All’interno della sezione CineMAXXI è stato presentato Centro Històrico, film collettivo realizzato da quattro diversi registi europei: Aki Kaurismaki, Pedro Costa, Manoel De Oliveira e Victor Erice. Ogni regista ha raccontato, attraverso una storia originale, la città di Guimaraes, mantenendo ognuno i tratti distintivi della propria poetica cinematografica. Nella tarda mattinata di questo primo giorno del Festival di Roma, Pedro Costa, Victor Erice e Aki Kaurismaki hanno incontrato la stampa per raccontare il loro lavoro.

1) Victor Erice, lei ha cominciato con altro dal documentario. Come mai ha scelto di fare tutte interviste in primo piano, scelta coraggiosa se si pensa al rischio di un calo di attenzione dello spettatore?

Victor Erice: Io non distinguo il cinema di finzione dal documentario, quanto invece la differenza tra reportage televisivo e documentario. Tutti i film sono fiction. ‘Il cinema è una fantasma della realtà’ come ha detto una volta il Maestro De Oliveira. Ho voluto dare nel film lo stesso valore a tutte le persone intervistate, con la stessa inquadratura e lo stesso trattamento formale.

2) Avete trattato il tema del turismo con un’interpretazione personal, con un modo di vedere la realtà coerente con il vostro lavoro già realizzato?

Pedro Costa: Quando mi hanno invitato per girare questo film, non ho avevo voglia di girare a Guimaraes, non perchè sia un luogo nemico, ma perchè di solito sono in un piccolo quartiere nei dintorni di Lisbona, dove ho girato la maggior parte dei miei film. Ho chiesto se potevo girare lì e alla fine ho scelto un ascensore per evitare proprio il problema.

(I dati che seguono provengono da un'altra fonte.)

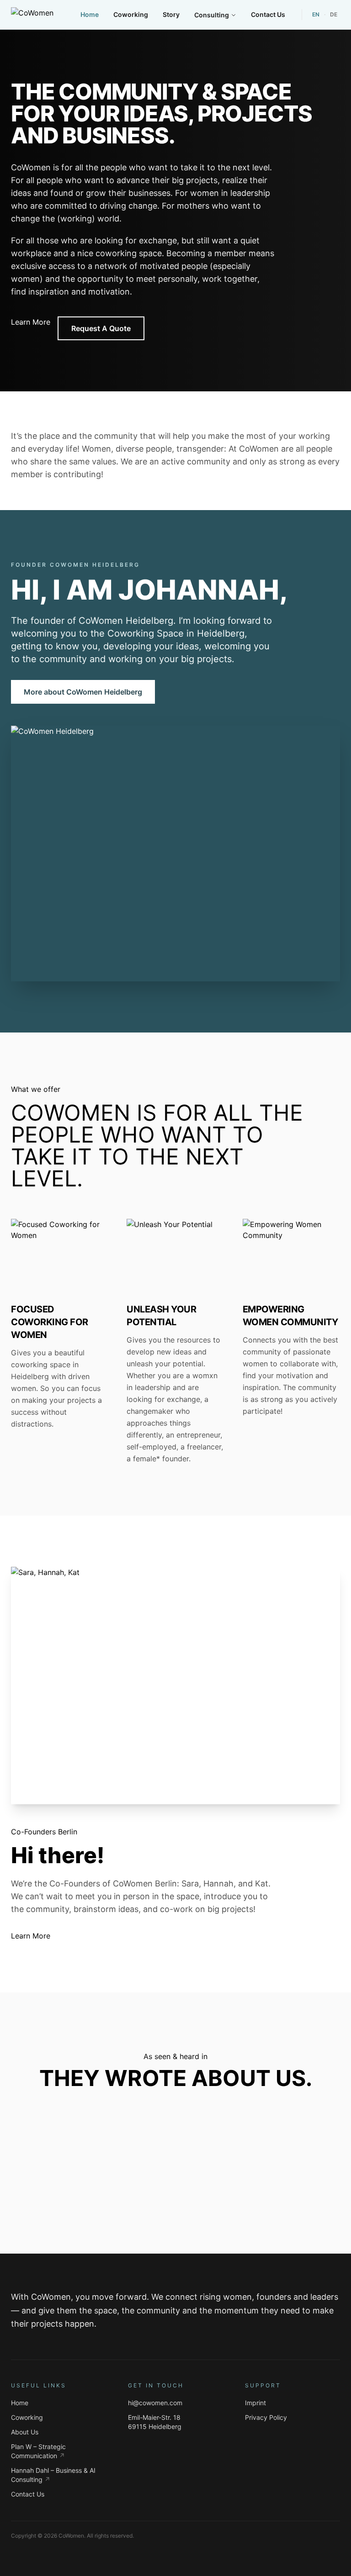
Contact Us (268, 14)
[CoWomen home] (32, 14)
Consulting (211, 15)
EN (315, 14)
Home (89, 14)
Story (171, 14)
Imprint (255, 2403)
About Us (24, 2432)
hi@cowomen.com (155, 2403)
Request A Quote (101, 328)
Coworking (130, 14)
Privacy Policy (266, 2417)
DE (333, 14)
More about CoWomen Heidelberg (83, 691)
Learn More (30, 322)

Aki Kaurismaki: Ovviamente il ristorante dove ho girato il mio episodio non aveva clienti, quindi parlare di turismo non mi sembra il caso. Ho partecipato a questa produzione grazie alle persone che ci hanno incastrato. In ogni famiglia ci deve essere sempre un clown e sono io in questa occasione, sono quello che non è tanto intelligente ma parla tanto. Ho messo tutte le conoscenze del Portogallo visto che vivo da 23 anni lì ed è impossibile che da vecchi si diventi così stupidi. Mio padre è stato un operaio e quindi ho avuto l’esperienza diretta di questo tipo di mondo. Improvvisamente la fabbrica si trasferì dalla Finlandia al Portogallo e ci fu un momento di svolta e la fine di un’era.

Victor Erice: Per me era la prima volta che mi recavo a Guimaraes e ho avuto la possibilità in questa occasione e per vedere l’industria tessile, prima fonte di reddito della regione. La fabbrica del film è stata una nave ammiraglia del settore nel 19° secolo. Ma il motivo più importante che mi ha spinto a fare questo film è stata una fotografia delle mense della Filanda. Da una parte la mensa abbandonata e dall’altra la foto della mensa. La foto stava lì e lo scenario era reale, io come regista non  ho fatto niente, non c’è stato alcun intervento di scenografia. Dopo ho voluto conoscere gli ex lavoratori della fabbrica, ho registrato i loro ricordi e il girato doveva durare una 30ina di minuti , poi è diventato 35. Si tratta di un progetto con la base del reportage trasformato in oralità spontanea e io volevo fare proprio questo. La scrittura definitiva del testo con le esperienze della loro vita e ho provato molto con loro, come si fa solitamente con gli attori. Non ho voluto fare un film su di loro ma con loro!

3) Possiamo affermare che ci sia un cinema europeo, come una polifonia del modo di fare un film?

Aki Kaurismaki: Non polifonia ma catastrofia!

Victor Erice: Noi apparteniamo ad una famiglia di cineasti europei e, come tali, viviamo in una condizione di solitudine. Ma quando ho saputo di questo film insieme, è stato un fattore per me decisivo. Con loro ci vediamo in questa piccola famiglia senza nessun tipo di presunzione. E l’interesse per il cinema è particolare…oserei dire, crepuscolare.